→ **Исходный текст**

┄┄┄┄┄┄

И, соответственно, теперь, когда он начинает перечислять свои достижения — был в лучших ресторанах, переведен на 22 языка, прочел все самые умные книги, что он больший демократ, больший либерал, больший европеец (обратите внимание на это методичное повторение слова «больший», речь как раз о масштабировании жеста, да), — нужно хорошо понимать, что он не выбился из стиля, а, напротив, самым аккуратным образом остается в его рамках: то есть, он перечисляет все сделанные им в жизни большие жесты, чтобы люди, которые именно за это его и любят, получили, так сказать, товар лицом. Чтобы они знали, что не зря они сложили к его ногам символический капитал, что их инвестиции не пропали даром: вот на что они пошли, граждане, не беспокойтесь, ваши деньги в надежных руках. 

При этом, в качестве побочного сюжета можно отметить, что естественных сред обитания сильных жестов, патетики и людей дела в современном западном мире, отравленном партикуляризмом и постмодерном, осталось не так много: одним из прибежищ всего вышеперечисленного является хип-хоп — среда ужасно комичная именно своей тягой к нерефлексивной патетике, по той причине, что аборигенами ее является публика по большей части простодушная. И Прилепин, пытаясь укоренить свою позу «сильнодействующего человека» в современном, крайне рефлексивном и партикуляризованном  мире, недаром, с заметной эстетической чуткостью, для высказывания часто избирает именно язык и коммерческие приемы хип-хопа — от записи видеоклипов с ураганным рэпчилой про то, что пора валить тех, кто говорит «пора валить», до выпуска своей линейки верхней одежды; и его нынешнее хвастовство вполне вписывается в эстетику и этику рэп-дискурса: это как бы одновременно апология себя и дисс на противников,  в характерном  для данного дискурса гиперболизированном стиле.

┄┄┄┄┄┄

[Записи из набора данных]
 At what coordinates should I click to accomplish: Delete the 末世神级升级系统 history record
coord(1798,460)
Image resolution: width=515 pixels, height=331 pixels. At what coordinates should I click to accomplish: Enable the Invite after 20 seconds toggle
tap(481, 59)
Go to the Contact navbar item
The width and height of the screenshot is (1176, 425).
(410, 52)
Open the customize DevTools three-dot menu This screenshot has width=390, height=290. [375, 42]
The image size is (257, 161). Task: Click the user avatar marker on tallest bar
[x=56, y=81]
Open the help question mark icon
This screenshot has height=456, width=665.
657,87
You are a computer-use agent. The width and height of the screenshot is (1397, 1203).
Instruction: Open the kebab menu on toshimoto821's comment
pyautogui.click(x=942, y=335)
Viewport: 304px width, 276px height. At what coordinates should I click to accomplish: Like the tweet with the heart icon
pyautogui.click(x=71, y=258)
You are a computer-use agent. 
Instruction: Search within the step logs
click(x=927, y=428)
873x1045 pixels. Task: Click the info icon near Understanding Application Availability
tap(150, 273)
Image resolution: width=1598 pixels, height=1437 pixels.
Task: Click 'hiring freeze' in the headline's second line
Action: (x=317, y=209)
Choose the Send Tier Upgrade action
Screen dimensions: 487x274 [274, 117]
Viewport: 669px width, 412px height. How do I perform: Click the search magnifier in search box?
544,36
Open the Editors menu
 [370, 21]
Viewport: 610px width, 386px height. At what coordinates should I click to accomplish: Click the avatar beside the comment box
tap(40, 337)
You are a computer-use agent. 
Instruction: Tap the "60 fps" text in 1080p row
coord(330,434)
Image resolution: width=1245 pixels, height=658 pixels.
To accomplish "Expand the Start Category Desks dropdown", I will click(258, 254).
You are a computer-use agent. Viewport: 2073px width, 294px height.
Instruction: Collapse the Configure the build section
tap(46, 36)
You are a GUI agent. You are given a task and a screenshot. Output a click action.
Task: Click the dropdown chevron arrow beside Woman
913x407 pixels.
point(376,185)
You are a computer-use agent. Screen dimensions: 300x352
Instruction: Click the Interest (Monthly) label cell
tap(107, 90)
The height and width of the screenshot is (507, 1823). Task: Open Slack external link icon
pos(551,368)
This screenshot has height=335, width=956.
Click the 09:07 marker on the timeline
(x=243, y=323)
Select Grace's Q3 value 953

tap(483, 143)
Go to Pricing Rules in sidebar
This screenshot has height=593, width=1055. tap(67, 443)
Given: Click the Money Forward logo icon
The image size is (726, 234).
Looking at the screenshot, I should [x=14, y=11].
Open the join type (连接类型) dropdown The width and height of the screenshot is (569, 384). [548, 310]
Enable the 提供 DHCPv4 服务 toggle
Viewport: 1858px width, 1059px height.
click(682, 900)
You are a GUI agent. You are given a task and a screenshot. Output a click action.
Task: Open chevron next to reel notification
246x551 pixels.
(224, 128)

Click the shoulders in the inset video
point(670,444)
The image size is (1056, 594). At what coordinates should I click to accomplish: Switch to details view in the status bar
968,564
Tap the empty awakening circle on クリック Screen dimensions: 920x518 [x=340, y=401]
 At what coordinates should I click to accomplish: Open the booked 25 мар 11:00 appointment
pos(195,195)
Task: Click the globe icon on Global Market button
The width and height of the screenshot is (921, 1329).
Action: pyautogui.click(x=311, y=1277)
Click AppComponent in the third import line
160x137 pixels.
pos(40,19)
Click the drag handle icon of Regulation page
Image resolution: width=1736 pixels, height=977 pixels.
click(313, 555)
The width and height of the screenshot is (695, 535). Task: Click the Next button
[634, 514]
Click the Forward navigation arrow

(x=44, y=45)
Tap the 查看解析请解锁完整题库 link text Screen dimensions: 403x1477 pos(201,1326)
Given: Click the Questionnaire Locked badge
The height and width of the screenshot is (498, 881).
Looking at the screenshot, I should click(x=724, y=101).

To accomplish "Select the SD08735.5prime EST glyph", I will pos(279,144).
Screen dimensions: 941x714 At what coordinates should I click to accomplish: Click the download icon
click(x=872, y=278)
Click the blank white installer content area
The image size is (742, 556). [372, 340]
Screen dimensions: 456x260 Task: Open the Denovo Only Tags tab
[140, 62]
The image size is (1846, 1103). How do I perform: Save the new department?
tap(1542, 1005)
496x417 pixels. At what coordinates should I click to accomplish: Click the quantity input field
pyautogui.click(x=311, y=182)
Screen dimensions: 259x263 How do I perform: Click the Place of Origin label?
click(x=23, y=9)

┄┄┄┄┄┄

→ **Задания**
1/ Какое слово, по замечанию автора текста о Прилепине, методично повторяется, когда Прилепин перечисляет свои достижения?
2/ Воспроизведите без изменений часть текста о Прилепине между словами "И, соответственно, теперь, когда" и "деньги в надежных руках.", включая их самих.

→ **Ответы**
1/ Слово «больший».

2/
И, соответственно, теперь, когда он начинает перечислять свои достижения — был в лучших ресторанах, переведен на 22 языка, прочел все самые умные книги, что он больший демократ, больший либерал, больший европеец (обратите внимание на это методичное повторение слова «больший», речь как раз о масштабировании жеста, да), — нужно хорошо понимать, что он не выбился из стиля, а, напротив, самым аккуратным образом остается в его рамках: то есть, он перечисляет все сделанные им в жизни большие жесты, чтобы люди, которые именно за это его и любят, получили, так сказать, товар лицом. Чтобы они знали, что не зря они сложили к его ногам символический капитал, что их инвестиции не пропали даром: вот на что они пошли, граждане, не беспокойтесь, ваши деньги в надежных руках.